**WHAT IS EXPECTED:** The records below are to be transcribed exactly, with the pictures removed.
===== LISTED RECORDS
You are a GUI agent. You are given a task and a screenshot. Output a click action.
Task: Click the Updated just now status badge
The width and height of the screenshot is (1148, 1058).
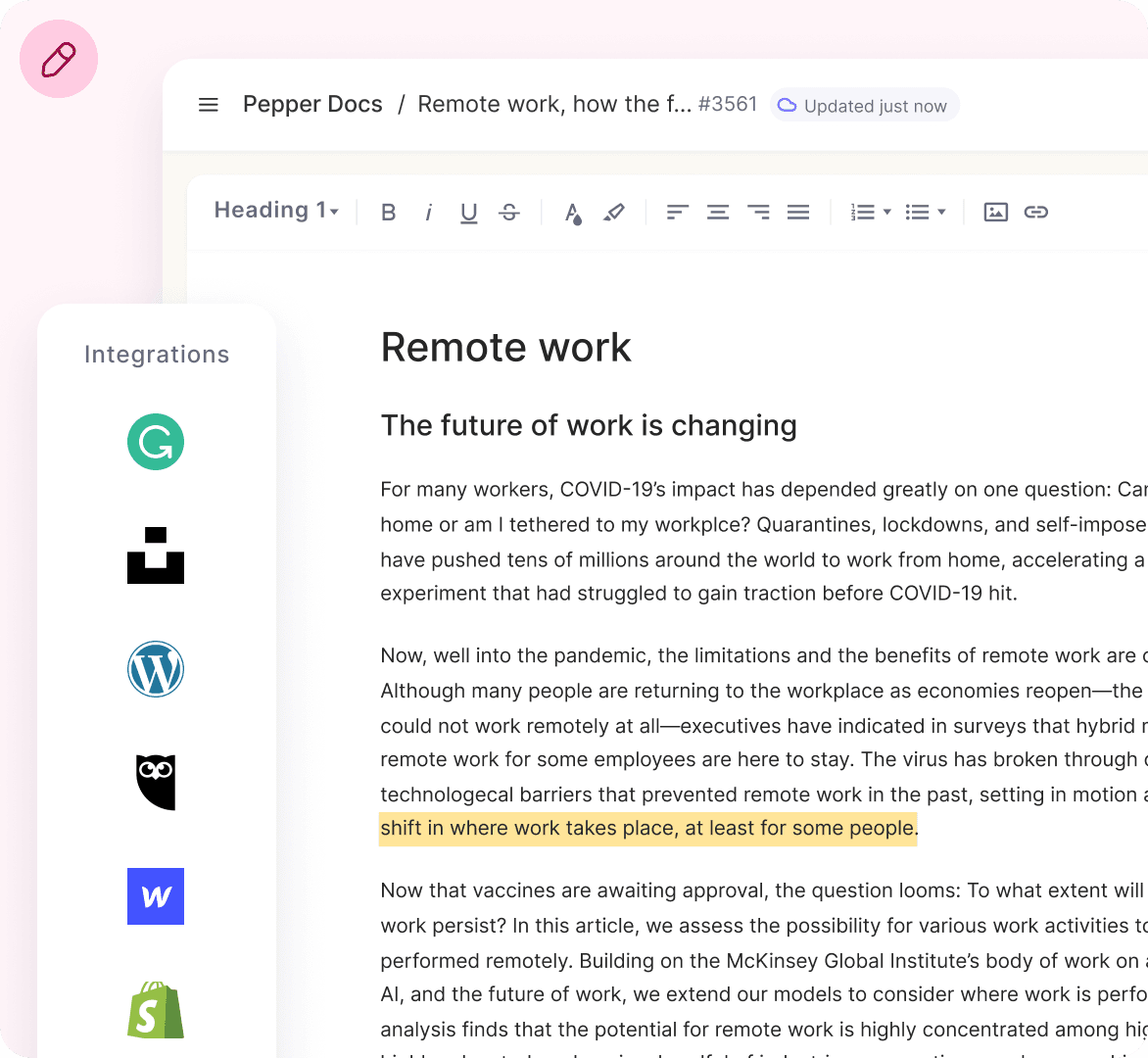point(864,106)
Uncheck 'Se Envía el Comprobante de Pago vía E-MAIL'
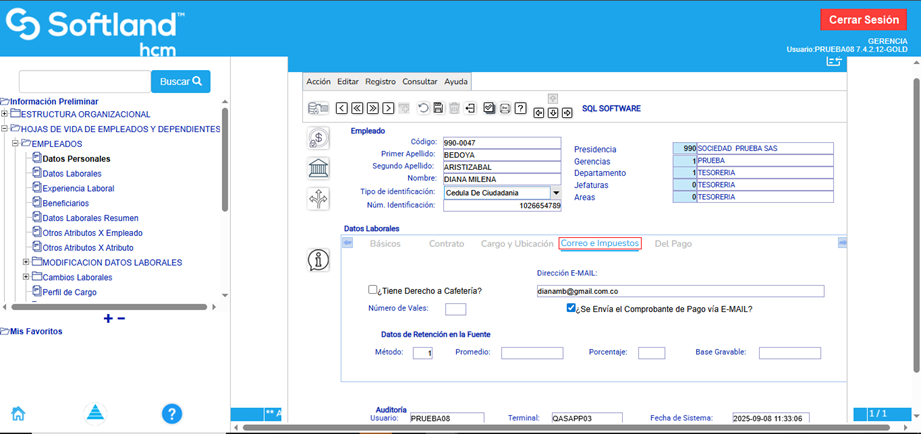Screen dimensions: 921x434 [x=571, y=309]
==========
**EXERCISE RESULT:**
You are a GUI agent. You are given a task and a screenshot. Output a click action.
Task: Click the Updated just now status badge
The width and height of the screenshot is (1148, 1058).
point(864,106)
Uncheck 'Se Envía el Comprobante de Pago vía E-MAIL'
Screen dimensions: 921x434 [x=571, y=309]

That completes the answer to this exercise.